La vergüenza estuvo identificada en las culturas muy religiosas con el pudor
erótico; por lo que al desaparecer éste desapareció el pudor sin más. Ahora,
por lo general, vivimos sin pudor.
Los únicos
límites que nos vemos obligados a reconocer son los que marcan las leyes
positivas, esto es, exteriores. E incluso tales límites disminuyen, ya que la
obligación legal es menor, y como mera normatividad legal ésta va careciendo de
autoridad para movernos al cumplimiento de la ley. Las leyes son frágiles,
aunque cuentan con el poder coercitivo del Estado, pero esto no es suficiente.

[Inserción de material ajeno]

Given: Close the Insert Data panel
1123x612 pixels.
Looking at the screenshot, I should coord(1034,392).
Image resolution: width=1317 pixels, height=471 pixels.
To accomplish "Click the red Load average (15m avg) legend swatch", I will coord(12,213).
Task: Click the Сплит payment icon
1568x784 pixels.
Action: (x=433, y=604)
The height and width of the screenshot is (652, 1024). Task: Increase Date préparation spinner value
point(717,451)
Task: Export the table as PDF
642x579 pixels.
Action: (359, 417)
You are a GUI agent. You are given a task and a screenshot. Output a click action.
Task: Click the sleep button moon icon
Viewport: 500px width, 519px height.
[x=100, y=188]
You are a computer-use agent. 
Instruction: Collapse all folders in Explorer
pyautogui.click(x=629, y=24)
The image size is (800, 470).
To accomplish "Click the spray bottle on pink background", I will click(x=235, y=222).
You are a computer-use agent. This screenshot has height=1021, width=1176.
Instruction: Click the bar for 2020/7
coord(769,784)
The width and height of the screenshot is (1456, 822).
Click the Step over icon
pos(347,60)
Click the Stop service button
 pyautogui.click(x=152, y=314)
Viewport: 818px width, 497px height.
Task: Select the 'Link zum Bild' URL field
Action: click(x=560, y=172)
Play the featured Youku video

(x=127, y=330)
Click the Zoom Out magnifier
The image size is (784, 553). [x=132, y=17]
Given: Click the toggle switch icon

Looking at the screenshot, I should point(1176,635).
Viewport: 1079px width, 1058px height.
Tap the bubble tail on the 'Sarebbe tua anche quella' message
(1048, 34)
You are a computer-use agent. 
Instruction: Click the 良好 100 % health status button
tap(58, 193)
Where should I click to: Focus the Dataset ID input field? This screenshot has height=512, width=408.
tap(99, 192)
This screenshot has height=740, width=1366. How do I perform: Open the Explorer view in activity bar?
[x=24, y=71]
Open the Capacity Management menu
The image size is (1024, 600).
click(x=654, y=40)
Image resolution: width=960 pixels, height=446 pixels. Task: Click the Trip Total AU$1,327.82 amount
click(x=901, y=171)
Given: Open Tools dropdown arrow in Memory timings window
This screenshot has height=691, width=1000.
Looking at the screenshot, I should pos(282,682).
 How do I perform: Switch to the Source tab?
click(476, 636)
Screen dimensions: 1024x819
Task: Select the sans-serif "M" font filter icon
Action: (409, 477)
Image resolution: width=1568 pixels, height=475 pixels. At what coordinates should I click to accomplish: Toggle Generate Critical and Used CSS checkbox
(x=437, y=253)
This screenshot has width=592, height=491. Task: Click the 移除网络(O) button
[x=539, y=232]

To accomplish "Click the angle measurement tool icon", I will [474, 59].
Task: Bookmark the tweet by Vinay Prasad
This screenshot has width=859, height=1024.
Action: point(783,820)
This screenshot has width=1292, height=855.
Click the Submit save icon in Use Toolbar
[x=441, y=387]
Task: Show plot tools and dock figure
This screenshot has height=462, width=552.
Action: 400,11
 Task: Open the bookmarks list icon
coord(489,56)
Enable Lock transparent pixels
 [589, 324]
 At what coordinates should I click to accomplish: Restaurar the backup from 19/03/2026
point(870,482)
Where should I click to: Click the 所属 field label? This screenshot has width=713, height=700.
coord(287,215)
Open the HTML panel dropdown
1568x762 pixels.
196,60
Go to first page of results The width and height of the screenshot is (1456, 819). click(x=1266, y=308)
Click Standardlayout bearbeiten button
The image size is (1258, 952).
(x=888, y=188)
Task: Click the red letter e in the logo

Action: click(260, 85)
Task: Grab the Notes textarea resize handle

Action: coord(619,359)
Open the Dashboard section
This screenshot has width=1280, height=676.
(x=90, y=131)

La ausencia de autoridad normativa se debe, según Camp, que a las personas les
falta el elemento pasional que se llama «sentimiento moral».
No hay acción
sin emoción, hemos expresado en artículos anteriores. No obstante, la ley debe
basarse en la razón, no en la emoción. Por otra parte, el respeto y la
fidelidad a la ley se generan a partir de un motivo, que no puede ser solo el
temor al castigo ni la mera adhesión intelectual a la ley. El fundamento de
respeto y fidelidad a la autoridad de la ley tiene que ser una lealtad sentida.
Una condición de nuestro ser que nos vincula con ella. Hablamos acá de una
interioridad con la ley.
Son, entonces,
nuestras «razones morales» las que nos incorporan al carácter afectivo del
fundamento de respeto y fidelidad para con la ley, esto es, el sustrato moral que
constituye nuestra idea de humanidad. En otros, la necesidad de hacer justicia,
la preocupación por la suerte de los demás, la confianza mutua, la
reciprocidad, la empatía, la voluntad de no hacer daño.
La existencia
de tal idea de humanidad, que contiene este conjunto de sentimientos morales,
está vinculada a la existencia de la vergüenza por la desaparición de éstos. Esta
vergüenza por los asuntos sociales, que incluye los personales, no es inútil ni
vana. De allí, la necesidad que formen parte de nuestro pensar-hacer como humanos.
El respeto a la ley sin vergüenza, es solo cinismo.
Otro aspecto a
considerar es la compasión; ésta es la traducción latina del griego «simpatía».
Uno de los rasgos fundamentales a la compasión es la expresa la vulnerabilidad
del ser humano, pues el sujeto «es un ser necesitado de consuelo». El
sufrimiento pone de manifiesto las limitaciones y la indefensión de nuestra
existencia, y hace presente la necesidad que todos tenemos de los demás. Si
necesitamos compartir nuestras alegrías, más necesitamos hacer participar a los
demás de nuestras penas. Esto da cuenta de porque en facebook aparecen esas diversas manifestaciones de nuestras
limitaciones e indefensiones.
El mal del
otro nos entristece, nos conduce a la conmiseración y a la misericordia, que
son otros de los nombres dados a la compasión.
Aristóteles, en Retórica, señala a la compasión como «cierto pesar por
la aparición de un mal destructivo y penoso en quien no lo merece, que también
cabría esperar que lo padeciera uno mismo o alguno de nuestros allegados». Como
apreciamos, la compasión incluye el ser consciente de que aquello que le ocurre
a otro me puede ocurrir a mí. No soy ajeno a mi indefensión y al mal que puedo
llegar a padecer.
Spinoza, por
su parte, clasifica las emociones relacionadas con la compasión como «afectos
tristes». De la compasión señala que es la «tristeza acompañada por la idea de
un mal que ha sucedido a otro a quien imaginamos semejante a nosotros». No
obstante, no es adecuado dejarse llevar por compasiones excesivas o mal
orientadas, las cuales no satisfacen el auténtico cometido de la compasión, que
es el de ayudar a los que sufren y lo pasan mal.